Baba Sillah, 47, who last month was moments away from being flown back to his native country, was reunited with his family Friday night at the Brooklyn headquarters of the New Sanctuary Organization, an immigrant rights group.

His family ran joyously into his arms as he walked into the center at about 9 p.m. “Welcome home Baba!” said a relative as he held two little girls in his arms.

Mamou Drame, Sillah’s wife, and four of their five children, ages 10 months to 16 years, and nieces and nephew waited at the center for hours for his arrival.

He plans to stay in New York while he applies for legal immigration status.

Sillah himself had no idea he’d been pardoned until this afternoon around 3 when he was called out of his cell and told he had to go to the ICE office.

“When I got there they say sit down, and they give me the paper and they say ‘Sign this’. I say ‘If I sign, what is it about?’ They say ‘You’re going to go home today’.”

“I went back to my cell and I told everybody what happened, and everybody was clapping for me.”

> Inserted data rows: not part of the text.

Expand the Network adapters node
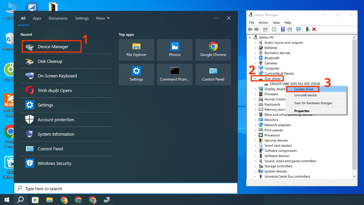 [255, 125]
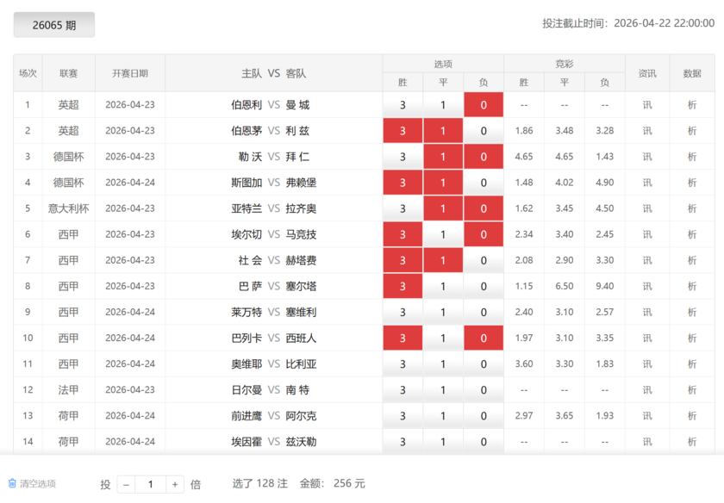Screen dimensions: 724x503
Task: Open the 26065 期 period selector
Action: pyautogui.click(x=53, y=25)
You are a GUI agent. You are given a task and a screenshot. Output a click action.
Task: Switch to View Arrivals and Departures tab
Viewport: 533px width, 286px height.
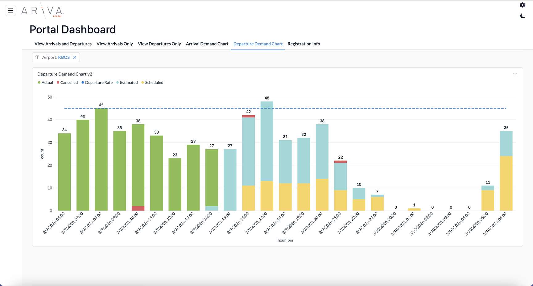tap(63, 44)
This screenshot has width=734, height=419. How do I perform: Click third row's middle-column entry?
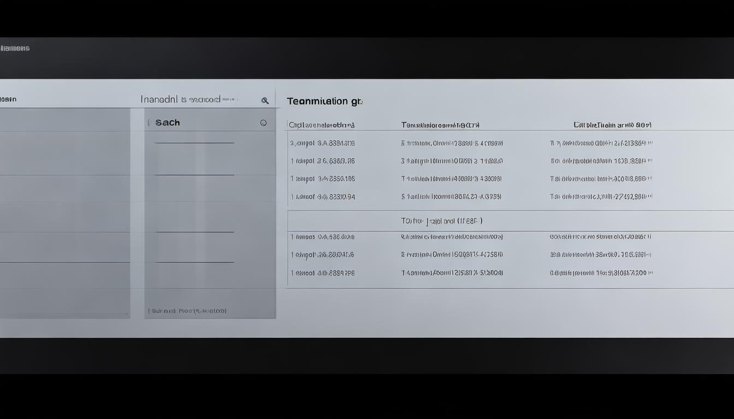(x=451, y=178)
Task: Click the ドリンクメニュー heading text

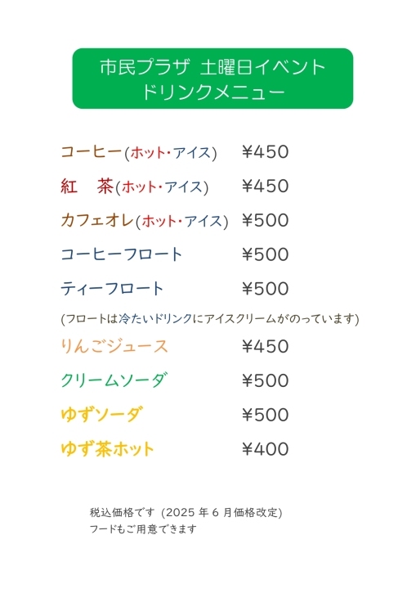Action: pos(212,92)
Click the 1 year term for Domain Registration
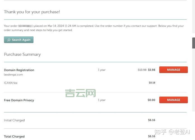 tap(102, 70)
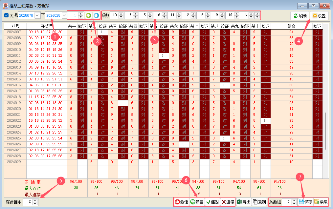Save coefficients with the 保存 button
333x209 pixels.
point(305,202)
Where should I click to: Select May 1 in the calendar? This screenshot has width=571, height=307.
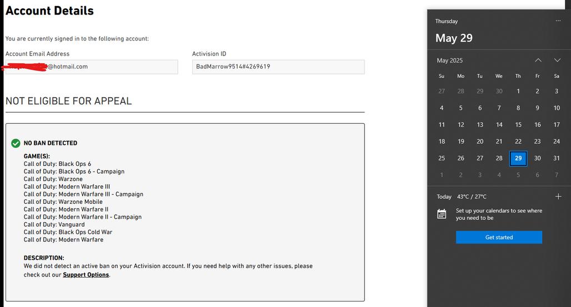click(x=518, y=91)
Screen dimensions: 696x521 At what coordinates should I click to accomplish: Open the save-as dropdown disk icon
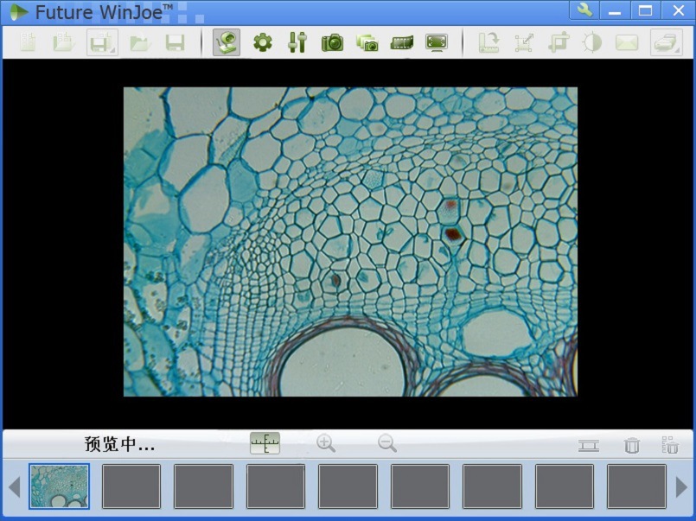(102, 42)
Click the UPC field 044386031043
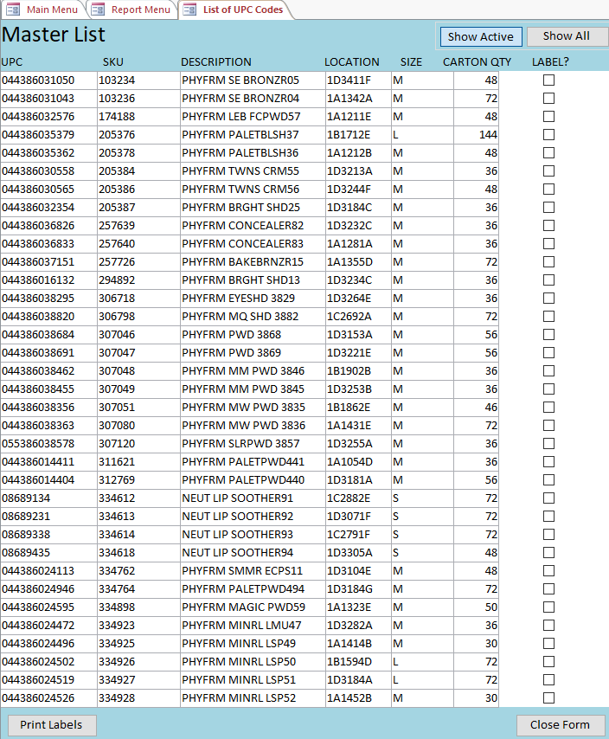This screenshot has height=739, width=609. 48,99
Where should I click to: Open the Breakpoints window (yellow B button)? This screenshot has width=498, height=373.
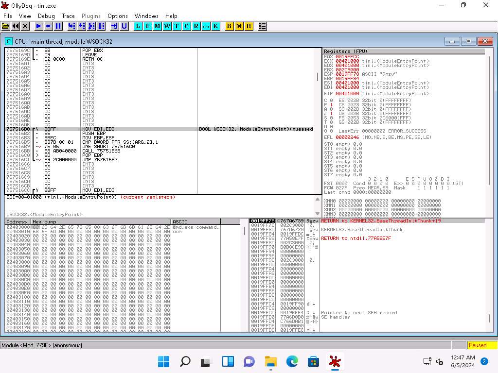tap(230, 26)
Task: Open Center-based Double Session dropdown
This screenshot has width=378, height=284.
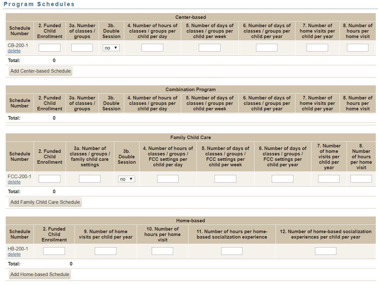Action: (x=111, y=48)
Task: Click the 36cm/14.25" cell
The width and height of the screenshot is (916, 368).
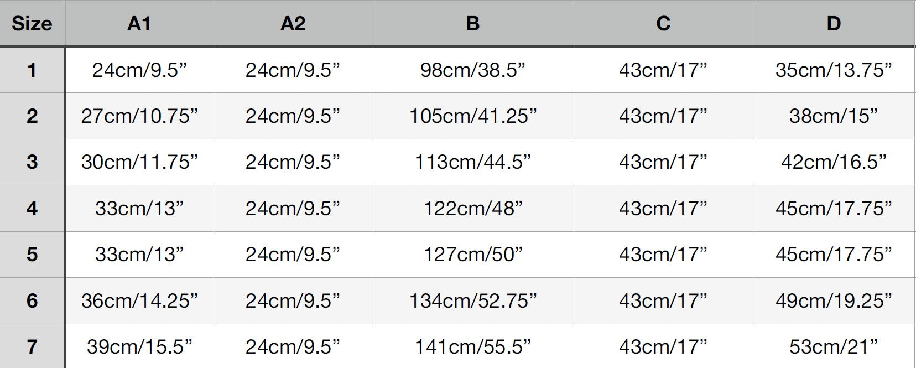Action: coord(139,301)
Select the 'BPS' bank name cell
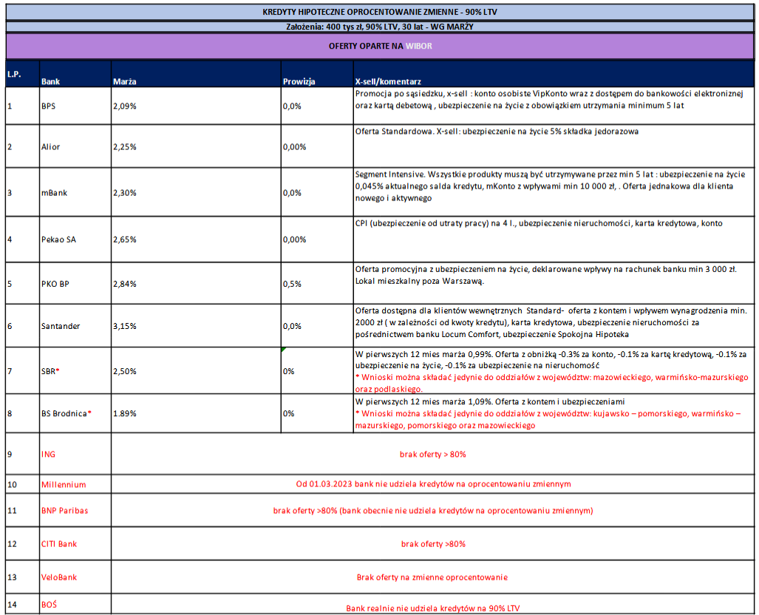The image size is (759, 615). click(49, 106)
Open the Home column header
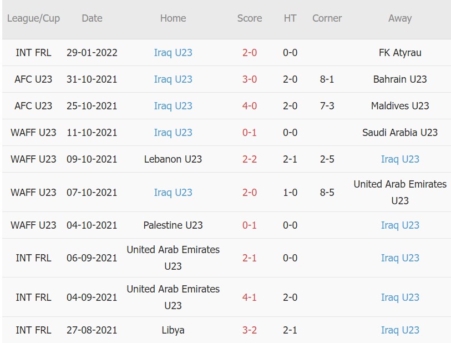The height and width of the screenshot is (343, 451). click(x=173, y=18)
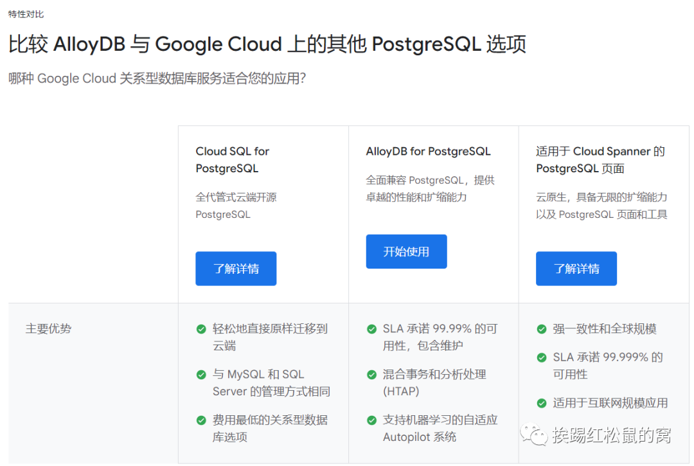
Task: Click the main heading 比较 AlloyDB 与 Google Cloud
Action: [x=267, y=44]
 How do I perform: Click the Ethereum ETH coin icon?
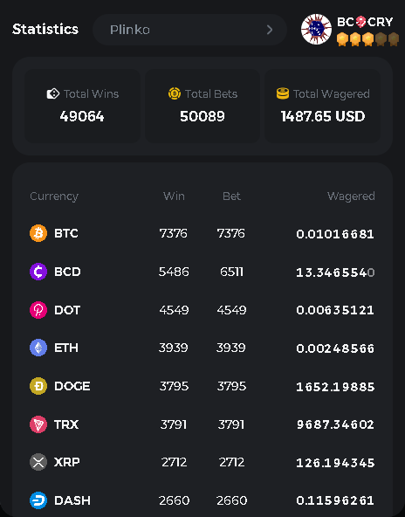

He called his wife for the first time since he’d been in detention and let her know it would probably be after the weekend because it was late in the day.

“She said ‘You’re going to leave today’.”

“I am deeply relieved that Mr. Baba Sillah, an immigrant father from the Bronx, will be released from federal custody this evening after I granted him clemency for low-level, non-violent offenses that occurred over a decade ago,” Cuomo said in a statement earlier Friday.

“Mr. Baba Sillah’s detention by ICE threatened to take him from his wife and five children and was a profound injustice that undermined everything we believe in this country,” the governor said after immigration officials announced they would release him.

“In New York we stand with the immigrant community and subscribe to compassion and justice. While President Trump tries to build his wall and tear communities apart, we will always strive to uphold the values embodied by the Lady in our Harbor,” Cuomo added.

Sillah has lived in the U.S. for the last 26 years after fleeing his oppressive father in 1992 at the age of 22. When he arrived in the states he wasn’t allowed to work, so he started selling clothes in Manhattan to survive. This led to his arrest for unlicensed vending and disorderly conduct — crimes that would have netted him no more than 15 days in jail.

In 2004, he got a job as a building porter on the Upper East Side and joined the 32BJ SEIU union and started raising a family in the Bronx.

Sillah was locked up in lower Manhattan in January after a routine ICE background check uncovered his past petty offenses. Minutes before he was to leave for Gambia on Feb. 25, his lawyers at the New Sanctuary Coalition won a stay on his deportation. A hearing on his case was cancelled Friday afternoon after federal officials agreed to let him go.